Now and then one comes on a man who keeps a telephone who is a gentleman with it, and who keeps it in its place, but not often.
There are certain questions to be asked, and to be settled, in any civilization that would be called great.
First. Do the elephants chase the men in it? Second. And if—as in our western civilization — the men have made their own elephants, why should they be chased by them?
There are some of us who have wondered a little at the comparative inferiority of organ music. We have come to the conclusion that, perhaps, organ music is inferior because it has been largely composed by organists, by men who sit at organ machines many hours a day, and who have let their organ machines, with all their stops and pedals, and with all their stop-and-pedal mindedness, select out of their minds the tones that organs can do best — the music that machines like.
Wagner has come to be recognized as a great and original composer for a machine age, because he would not let his imagination be cowed by the mere technical limitations, the narrowmindedness of brass horns, wooden flutes, and catgut; he made up his mind that he would not sing violins. He made violins sing him.
Perhaps this is the whole secret of art in a machine civilization. Perhaps a machine civilization is capable of a greater art than has ever been dreamed of in the world before, the moment it stops being chased by its elephants. The question of letting the crowd be beautiful in our world of machines and crowds, to-day, turns on our producing Machine-Trainers.
Men possessed by watches in their vest pockets cannot be inspired; men possessed by churches or by religionmachines, cannot be prophets; men possessed by school-machines cannot be educators.

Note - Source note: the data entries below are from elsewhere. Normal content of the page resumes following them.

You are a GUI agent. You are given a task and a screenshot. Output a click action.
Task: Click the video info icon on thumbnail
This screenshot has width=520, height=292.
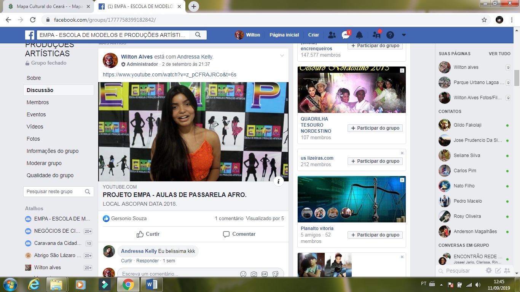[x=279, y=181]
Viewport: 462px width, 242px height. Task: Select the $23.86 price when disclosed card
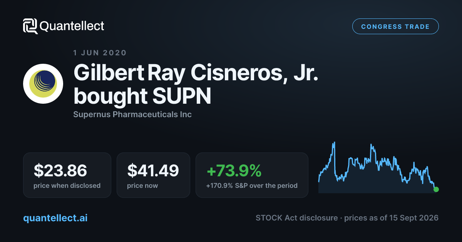point(67,175)
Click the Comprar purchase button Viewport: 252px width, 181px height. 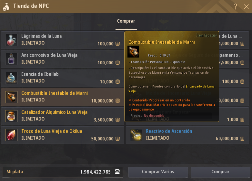tap(220, 172)
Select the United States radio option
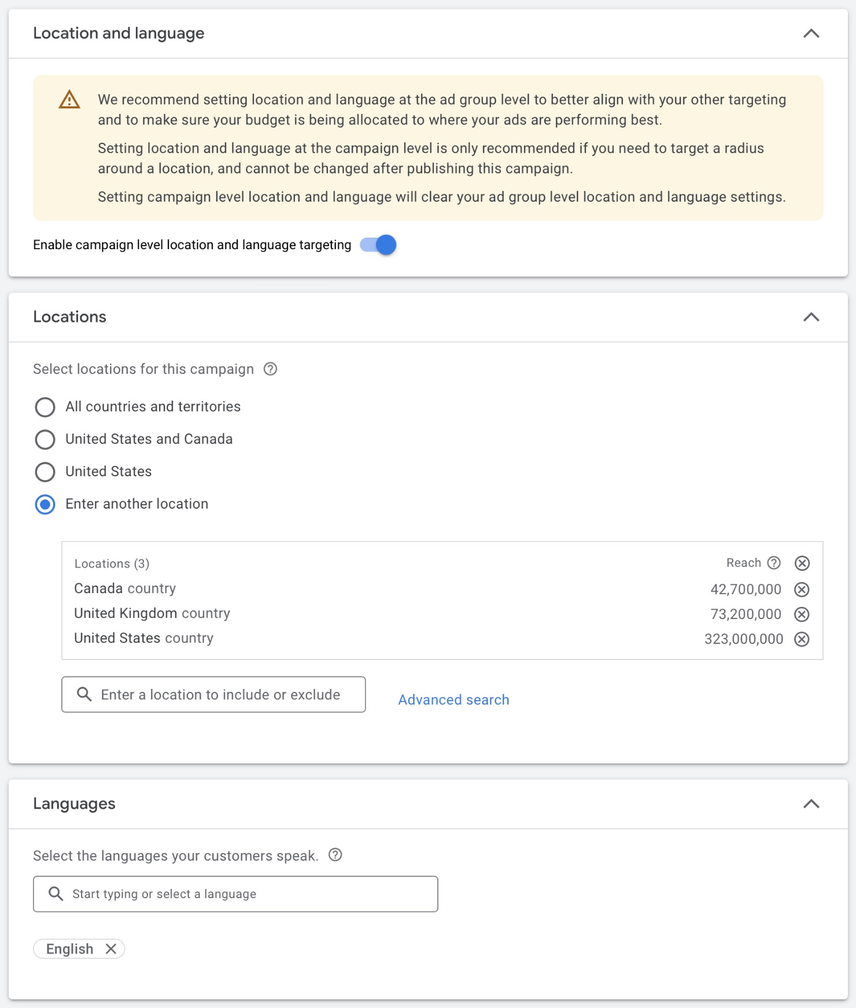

The reason that we find the poet, or at least the minor poet, discouraged in a machine age, probably is because there is nothing a minor poet can do in it. Why should nightingales, poppies, and dells expect, in a main trial of strength, to compete with machines? And why should human beings running for their souls in a race with locomotives expect to keep very long from losing them?
The reason that most people are discouraged about machinery to-day is because this is what they think a machine civilization is. They whine at the machines. They blame the locomotive.
A better way for a man to do would be to stop blaming the locomotive and stop running along out of breath beside it, and get up into the cab.
This is the whole issue of art in our modern civilization — getting up into the cab.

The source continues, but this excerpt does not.